The Park Plaza Westminster Bridge is a hotel at 200 Westminster Bridge Road in London with 1,023 bedrooms.

It was designed by BUJ architects, Uri Blumenthal architects and Digital Space, and was built on the site of the County Hall Island Block, an annex of London County Hall, that was demolished in 2006. The building, also known as No 1 Westminster Bridge Road, had been disused since 1986 and had become derelict, being described by the BBC as "one of London's most hated eyesores".

The hotel had over 840 investors. During the topping out celebration on 21 July 2009, Boris Johnson, the mayor of London, secured the last beam in place.

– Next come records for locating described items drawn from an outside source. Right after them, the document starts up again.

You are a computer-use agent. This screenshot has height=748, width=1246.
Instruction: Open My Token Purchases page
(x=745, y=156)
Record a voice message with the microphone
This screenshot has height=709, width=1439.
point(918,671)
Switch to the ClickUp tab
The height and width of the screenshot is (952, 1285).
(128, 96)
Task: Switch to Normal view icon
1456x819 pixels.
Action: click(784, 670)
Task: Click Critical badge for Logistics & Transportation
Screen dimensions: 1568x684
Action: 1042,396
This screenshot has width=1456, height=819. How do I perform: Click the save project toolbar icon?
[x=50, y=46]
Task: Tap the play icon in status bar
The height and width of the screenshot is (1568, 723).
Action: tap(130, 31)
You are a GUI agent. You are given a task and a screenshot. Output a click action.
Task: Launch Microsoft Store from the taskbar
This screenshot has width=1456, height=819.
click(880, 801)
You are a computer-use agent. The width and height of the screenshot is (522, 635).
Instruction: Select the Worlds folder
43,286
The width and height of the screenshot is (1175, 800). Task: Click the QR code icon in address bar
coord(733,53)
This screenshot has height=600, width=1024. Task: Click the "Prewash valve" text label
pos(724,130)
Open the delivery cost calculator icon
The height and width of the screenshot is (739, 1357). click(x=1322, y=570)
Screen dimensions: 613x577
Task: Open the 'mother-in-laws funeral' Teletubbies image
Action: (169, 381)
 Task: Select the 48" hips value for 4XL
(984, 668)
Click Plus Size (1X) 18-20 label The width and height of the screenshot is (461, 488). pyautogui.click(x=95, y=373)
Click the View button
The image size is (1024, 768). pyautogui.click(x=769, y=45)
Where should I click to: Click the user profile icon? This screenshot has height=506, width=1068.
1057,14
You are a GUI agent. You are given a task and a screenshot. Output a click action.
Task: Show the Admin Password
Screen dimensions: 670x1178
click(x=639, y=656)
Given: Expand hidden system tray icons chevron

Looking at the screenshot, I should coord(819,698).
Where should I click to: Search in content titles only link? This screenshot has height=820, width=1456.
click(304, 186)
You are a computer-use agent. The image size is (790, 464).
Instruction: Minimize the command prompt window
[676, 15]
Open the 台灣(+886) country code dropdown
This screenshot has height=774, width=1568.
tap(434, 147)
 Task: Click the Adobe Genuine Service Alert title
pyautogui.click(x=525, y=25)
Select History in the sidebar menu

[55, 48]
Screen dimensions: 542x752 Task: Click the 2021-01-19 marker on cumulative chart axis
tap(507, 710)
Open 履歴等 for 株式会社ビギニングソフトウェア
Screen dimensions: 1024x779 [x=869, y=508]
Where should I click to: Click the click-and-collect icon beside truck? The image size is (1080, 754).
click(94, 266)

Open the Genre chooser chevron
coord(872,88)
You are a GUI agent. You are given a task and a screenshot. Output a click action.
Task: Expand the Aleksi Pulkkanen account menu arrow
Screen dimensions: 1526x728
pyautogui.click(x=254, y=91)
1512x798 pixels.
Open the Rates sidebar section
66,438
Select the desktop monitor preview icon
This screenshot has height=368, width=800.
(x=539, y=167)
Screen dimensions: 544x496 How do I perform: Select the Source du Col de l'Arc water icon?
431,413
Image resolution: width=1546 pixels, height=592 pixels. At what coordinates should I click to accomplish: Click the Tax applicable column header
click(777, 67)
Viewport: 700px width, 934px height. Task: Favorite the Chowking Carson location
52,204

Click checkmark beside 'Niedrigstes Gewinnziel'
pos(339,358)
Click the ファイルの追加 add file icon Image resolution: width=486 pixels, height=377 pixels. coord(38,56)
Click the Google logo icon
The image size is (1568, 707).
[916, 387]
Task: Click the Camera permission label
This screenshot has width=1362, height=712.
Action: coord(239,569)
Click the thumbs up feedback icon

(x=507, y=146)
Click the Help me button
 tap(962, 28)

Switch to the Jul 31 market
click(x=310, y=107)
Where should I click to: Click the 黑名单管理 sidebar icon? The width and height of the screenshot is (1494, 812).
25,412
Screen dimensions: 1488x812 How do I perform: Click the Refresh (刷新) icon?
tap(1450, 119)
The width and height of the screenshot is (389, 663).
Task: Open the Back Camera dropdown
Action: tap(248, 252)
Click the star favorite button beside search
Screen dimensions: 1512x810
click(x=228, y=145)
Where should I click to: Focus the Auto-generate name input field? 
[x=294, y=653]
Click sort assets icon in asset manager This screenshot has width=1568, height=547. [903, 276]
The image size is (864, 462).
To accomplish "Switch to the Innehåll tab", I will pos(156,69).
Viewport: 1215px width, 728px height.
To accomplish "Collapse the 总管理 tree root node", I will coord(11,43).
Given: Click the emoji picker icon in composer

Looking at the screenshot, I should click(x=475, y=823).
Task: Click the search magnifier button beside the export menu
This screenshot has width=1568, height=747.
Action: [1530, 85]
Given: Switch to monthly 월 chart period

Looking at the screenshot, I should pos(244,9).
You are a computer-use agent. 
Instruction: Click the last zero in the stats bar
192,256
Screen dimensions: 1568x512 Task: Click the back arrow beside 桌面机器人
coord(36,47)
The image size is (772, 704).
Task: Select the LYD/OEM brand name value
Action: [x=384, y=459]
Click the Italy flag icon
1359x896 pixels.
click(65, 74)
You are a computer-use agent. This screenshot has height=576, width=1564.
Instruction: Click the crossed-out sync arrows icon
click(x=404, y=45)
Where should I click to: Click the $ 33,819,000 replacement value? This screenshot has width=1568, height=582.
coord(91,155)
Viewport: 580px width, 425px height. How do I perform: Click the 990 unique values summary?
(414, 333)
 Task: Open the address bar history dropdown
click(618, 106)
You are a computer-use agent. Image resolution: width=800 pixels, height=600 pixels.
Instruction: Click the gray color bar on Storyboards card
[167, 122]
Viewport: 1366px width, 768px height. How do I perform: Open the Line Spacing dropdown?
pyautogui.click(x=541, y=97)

The hotel opened on 1 March 2010 and cost £350 million. It is part of the PPHE Hotel Group.

The Timess Mystery Guest thought the hotel looked like a huge bowling ball. The reviewer found the hotel to be "claustrophobic" and to have background music that was overwhelming. Food critic Giles Coren of The Times called the hotel a "hulking carbuncstrosity" that is "self-besplattered with enormous bill posters". Diva reviewer Lotte Jeffs thought it had "all the inconspicuousness of a big city chain hotel" and liked its "stylish flourishes and designer details". Jessica Phillips of Time Out said it "caters to the masses" and has "deliberate" minimalism. According to The Daily Telegraph reviewer Francesca Syz, the hotel is "futuristic" and gave an unobstructed sightline of Westminster Bridge.